Interactions between B-ALL cells and exhausted CD8⁺ T cell subpopulations in newly diagnosed and relapsed pediatric B-ALL patients based on scRNA-Seq. (a) UMAP projection of nine T cell clusters of newly diagnosed and relapsed pediatric B-ALL samples. Each dot corresponds to one single cell colored according to cell cluster. (b) Stacked bar chart showing the constitution of the nine T cell clusters in the de novo and relapsed groups. (c) Comparison of the frequency of exhausted CD8⁺ T cells in all T cells from the de novo (n = 7) and relapsed (n = 7) samples. Each dot represents one BM sample, while the center line indicates the median value. (d) UMAP plot showing three exhausted CD8⁺ T cells. (e) Heatmap showing the expression of marker genes of subclusters in exhausted CD8⁺ T cells. (f) Stacked bar chart showing the constitution of subclusters in exhausted CD8+ T cells in the de novo and relapsed groups. (g) Comparison of the frequency of progenitor and terminal exhausted CD8⁺ T cells in exhausted CD8⁺T cells from de novo (n = 7), relapsed (n = 7) samples. (h) Comparison of the proliferation score and exhaustion of terminal CD8_Ex between de novo and relapsed samples. (i) Bubble plots showing the intercellular communication between B-ALL cells and progenitor or terminal exhausted CD8⁺ T cells. (j) Boxplots showing the expression levels of the CCL3, CCL4, CCL5, and CCR5 genes in de novo and relapsed samples.
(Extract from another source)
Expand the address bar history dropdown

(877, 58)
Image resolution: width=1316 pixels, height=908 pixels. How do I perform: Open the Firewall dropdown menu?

Dx: newly diagnosed; Rel: relapsed. *P < 0.05. **P < 0.01. ***P < 0.001.

Figure 2.

Construction of a prognostic model based on the CCL3/CCL4/CCL5/CCR5 genes in the TARGET-P2-BALL dataset. (a–d) KM curves showing the OS of high and low expression of each gene in the TARGET-P2-BALL dataset. (a) CCL3. (b) CCL4. (c) CCL5. (d) CCR5. (e–g) KM curves showing the OS of two-gene co-expression of CCL3, CCL4, and CCL5. (e) CCL3/CCL4. (f) CCL3/CCL5. (g) CCL4/CCL5. (h–j) ROC curves showing the prognostic value of the two-gene co-expression of CCL3, CCL4, and CCL5. (h) CCL3/CCL4. (i) CCL3/CCL5. (j) CCL4/CCL5. (k) Forest plot showing multi-Cox regression analysis of B-ALL patients. (l) KM curve survival analysis of the low- and high-risk groups based on the multi-Cox regression model. (m) Radar plot showing the contribution of the three genes to OS, which was determined by the coefficients of the three genes in the multivariate COX regression model.